Mais ce n’est pas ainsi qu’elle relancera son parti. À la CAQ, tous les regards se tournent vers elle pour un autre enjeu : le nationalisme.

Dimanche à Drummondville, son discours a laissé l’aile bleue sur sa faim. Celui de son assermentation mercredi ne les a pas rassasiés.

Depuis 2022, les caquistes ont multiplié les mesures nationalistes sur la laïcité et la langue. Que faire de plus ? Même s’il reste moins de couches à ajouter, Mme Fréchette a des options.

Le premier dossier à régler est le projet de constitution. On ignore encore si Simon Jolin-Barrette en restera responsable. Cette décision aura valeur de symbole. Selon mes informations, Mme Fréchette voudra encore en faire avancer l’étude. Elle ne l’adoptera toutefois pas sans l’appui d’un autre parti. Mais à moins d’un revirement majeur, les libéraux, péquistes et solidaires ne lui offriront pas cette victoire.

Mme Fréchette proposera d’appliquer la loi 101 pour la formation professionnelle et aux adultes. Elle pourrait en profiter pour éliminer des tracasseries qui embêtent les entreprises sans aider le français – je n’ai pas d’indication que c’est son plan.

D’autres idées existent. Le ministre de la Culture, Mathieu Lacombe, prépare une Stratégie sur l’audiovisuel. Cela peut sembler aride. Mais si la prochaine génération vit devant son écran en anglais, notre culture est menacée.

Ces mesures ne suffiraient pas à faire bouger l’aiguille. L’ingrédient qui manque est à la fois plus abstrait et simple. C’est sa capacité à incarner la cause.

À l’interne, des gens souhaitent que Mme Fréchette fasse plus d’efforts pour afficher son nationalisme. En parlant de ses racines, de sa volonté de défendre le Québec ou même de ses coups de cœur culturels.

Le Québec est toujours en tension avec le fédéral. Pour prévoir comment un chef y réagira, on se rabat sur ses convictions nationalistes.

Les perceptions comptent donc. Mais les résultats ne nuisent pas non plus. Parmi les négociations qui traînent avec Ottawa, il y a celles pour obtenir les enveloppes destinées aux infrastructures et aux communautés autochtones, afin d’accélérer le développement d’Hydro-Québec. Et bien sûr, il y a l’entente historique espérée pour Churchill Falls. Elle se négocie avec Terre-Neuve-et-Labrador, mais le fédéral pourrait agir en facilitateur.
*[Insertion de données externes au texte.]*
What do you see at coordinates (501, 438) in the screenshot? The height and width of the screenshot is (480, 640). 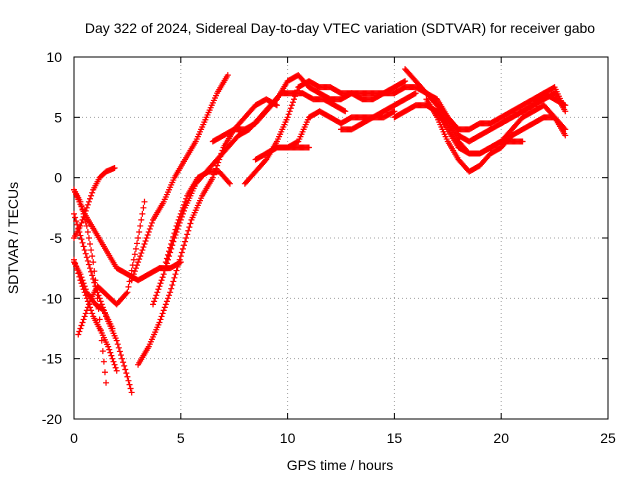 I see `x-tick-label: 20` at bounding box center [501, 438].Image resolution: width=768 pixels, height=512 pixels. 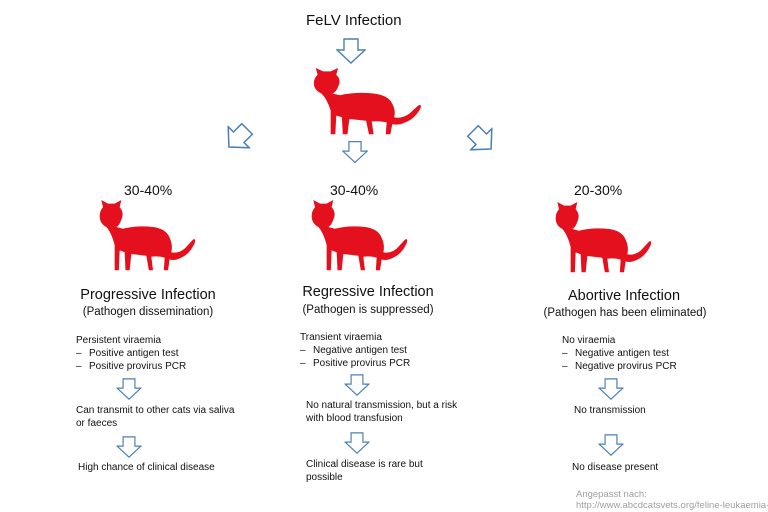 What do you see at coordinates (612, 494) in the screenshot?
I see `source-label: Angepasst nach:` at bounding box center [612, 494].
L’immigration sera aussi un enjeu crucial. Il est difficile d’imaginer que Jean-François Roberge conservera ce ministère. Il lui faudrait offrir un droit acquis pour les sacrifiés du Programme de l’expérience québécoise, une mesure contre laquelle il s’est battu.

La solution de compromis de Mme Fréchette ne fera pas consensus. Le danger est toutefois ailleurs. L’immigration est devenue la nouvelle version du troisième lien pour la CAQ : un dossier clivant sur lequel le parti a changé d’idées trop souvent, et a perdu sa crédibilité.

Il est impossible de plaire à tous. Mais on peut être clair et s’assumer. Ce pourrait même devenir l’atout de Mme Fréchette.

Elle est accusée d’être « rouge ». Son adversaire libéral Charles Milliard maintient le flou sur le renouvellement de la disposition de dérogation pour protéger les lois sur la laïcité et le français. On anticipe que cela fera partie de sa stratégie : en forçant son rival à se positionner, elle s’en démarquera.

C’est loin d’être gagné pour elle. Mais contrairement à Mark Carney, elle n’a pas hérité d’une cause gagnante. Le sablier est retourné.

Pour elle, la chance de faire une bonne première impression ne durera qu’un printemps.